(Selected text)

UNITED NATIONS, March 19 — The Security Council’s five permanent members and Germany will hold a high-level meeting Monday in New York to try to break an impasse over the international response to the Iranian nuclear crisis.

The meeting comes as U.S. and European diplomats have failed during two weeks of negotiations to overcome Chinese and Russian objections to a Security Council statement demanding that Iran stop its nuclear-enrichment activities and cooperate with the International Atomic Energy Agency. R. Nicholas Burns, the undersecretary of state for political affairs, and top foreign affairs officials from the five other governments are expected to attend.

U.S. and European officials say they will try to assuage Russian and Chinese fears that the adoption of the statement will inevitably lead to harsh punitive measures against Iran. “We’re not hellbent on going to war; we’re not hellbent on imposing sanctions,” said a senior State Department official familiar with the discussions, who spoke on the condition of anonymity because the talks are supposed to be confidential. “We’re hellbent on having the Iranians return to the negotiations, like the Russians and the Chinese want.”

Moscow’s opposition to a Security Council declaration has hardened in recent weeks as senior U.S. officials, including Burns, have publicly threatened to press for targeted sanctions against Iran’s rulers if they ignore the 15-nation council’s call for a freeze on Iran’s uranium-enrichment activities.

Russian diplomats say they are concerned that a U.S.-backed European draft, which sets a two-week deadline for Tehran to stop enrichment activities and agree to more intrusive U.N. inspections, provides too little time to test Iran’s cooperation. Russia’s U.N. ambassador, Andrei Denisov, mockingly told the Associated Press on Friday: “Let’s just imagine that we adopt it and today we issued that statement — then what happens after two weeks? In such a pace, we’ll start bombing in June.”

Monday’s meeting, which will be held at the British mission, was scheduled in response to a request by Russian Foreign Minister Sergei Lavrov to hold talks outside the Security Council to map out the United Nations’ long-term strategy for persuading Iran to scale back its nuclear activities.

An evening meeting, which will include the U.N. ambassadors for the six governments, will focus on reaching a deal on the presidential statement.

(End Selected text)

• Activities:
a – Where will Monday's meeting be held, according to the article on the Security Council talks over Iran's nuclear program?
b – Continue the article on the Security Council talks over Iran's nuclear program, starting after its last sentence.

(Material supplied)

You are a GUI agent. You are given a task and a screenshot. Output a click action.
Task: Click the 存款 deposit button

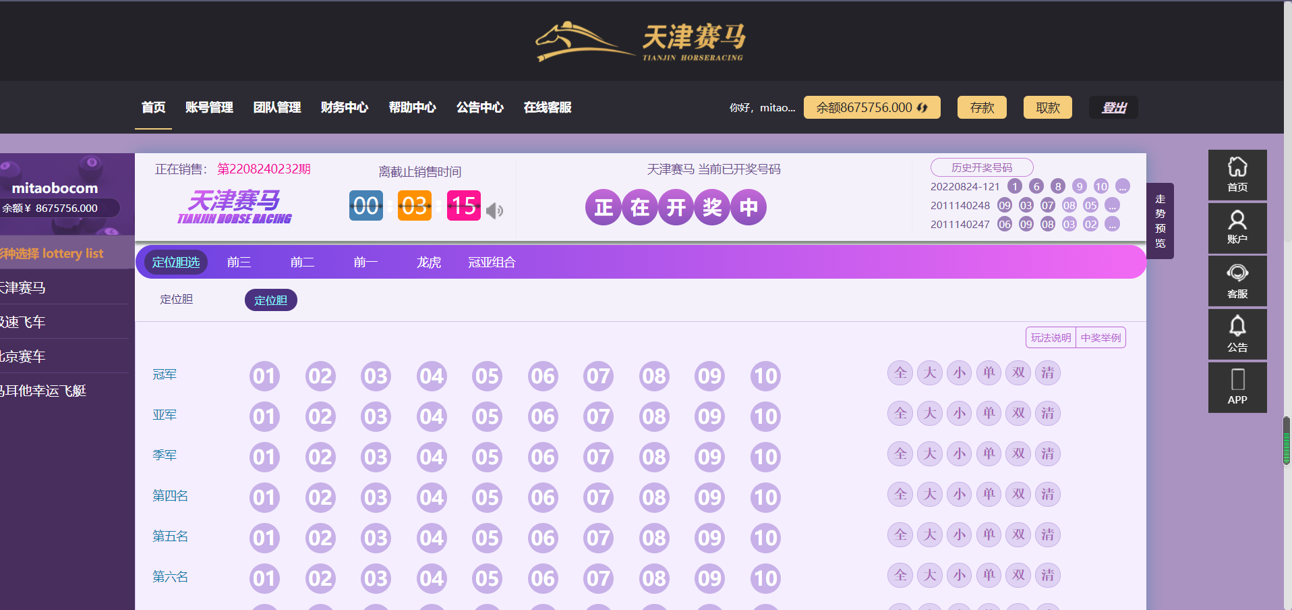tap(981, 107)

(End Material supplied)
(Material supplied)

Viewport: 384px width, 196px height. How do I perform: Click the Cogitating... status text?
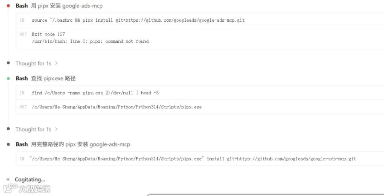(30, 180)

(End Material supplied)

• Per-task outputs:
a – At the British mission.

b –
A second senior Bush administration official, who also spoke on the condition of anonymity, denied an AP report Saturday suggesting that Britain was considering proposing Monday to resolve the standoff through talks among the council’s five veto-wielding members, Germany and Iran. “The report is absolutely false,” the U.S. official said. “We checked with the Brits, and they were stupefied by that report, and they never heard of it. No one has made that proposal, and we wouldn’t accept it.”

The standoff hinges on whether the Iran crisis should be handled by the Vienna-based International Atomic Energy Agency or the Security Council, which can impose sanctions or use force. Russia and China have insisted that the IAEA take the lead, while the United States, France and Britain say that Iran will stop its activities only if faced with the threat of sanctions.

Some council members say the European proposal for a two-week deadline for IAEA Director General Mohamed ElBaradei to report to the council on Iran’s cooperation is too short. China prefers four to six weeks. Russia opposes any report until the IAEA meets in June.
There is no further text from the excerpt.